Danke schonmal für die Hilfe!

Gruß

Edit: Also sämtliche Spiele buggen so total rum, werden zwar in der richtigen Auflösung dargestellt, aber die Button lassen sich nicht direkt anklicken sonder paar Zentimeter drüber oder rechts. Gaaaaanz seltsame Sache hier


----------



## JoM79 (8. Juni 2014)

Naja die Auflösung würde ich sowieso im Treiber einstellen.
Würde mal sagen, da stimmt was nicht mit den DVI Anschlüssen oder dem Kabel.


----------



## yingtao (8. Juni 2014)

*AW: Falsche Nativ Auflösung*

Wenn die Auflösung in Spielen nicht auftaucht dann denken die Spiele das der Monitor die Auflösung nicht kann. Im Nvidia Treiber und auch Windows selbst kann man meist mehr Auflösungen einstellen als der Monitor den Programmen per Treiber sagt. Guck mal ob der Treiber für den Monitor richtig installiert ist oder probiere mal den Standardtreiber. Du kannst auch mal versuchen die Auflösung als Benutzerdefinierte Auflösung im Nvidia Treiber zu erstellen mit 60Hz und einmal 59Hz und gucken ob dann die Auflösung in Spielen vorhanden sind.

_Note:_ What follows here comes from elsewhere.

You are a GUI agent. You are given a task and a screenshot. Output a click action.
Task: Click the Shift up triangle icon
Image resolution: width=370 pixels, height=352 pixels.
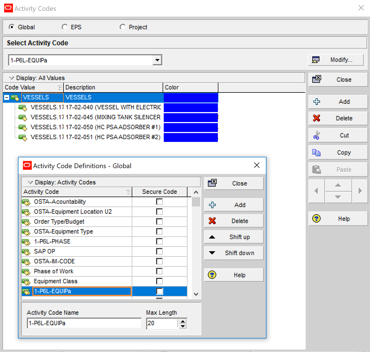(212, 237)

Sonst Kabel tauschen und wenn möglich an der Grafikkarte nen anderen DVI Anschluss nehmen. Die aufwändigere Lösung wäre entweder in regedit direkt die Auflösung in den Treiber zu schreiben den Windows benutzt (müsste mal googlen wie das ging) oder über Programme die EDID auslesen und entsprechend bearbeiten. Das funktioniert aber bei sehr neuen Monitoren nicht mehr, da die ne neuere Version von EDID benutzen und es da keine freien Programme gibt um die auszulesen und zu editieren.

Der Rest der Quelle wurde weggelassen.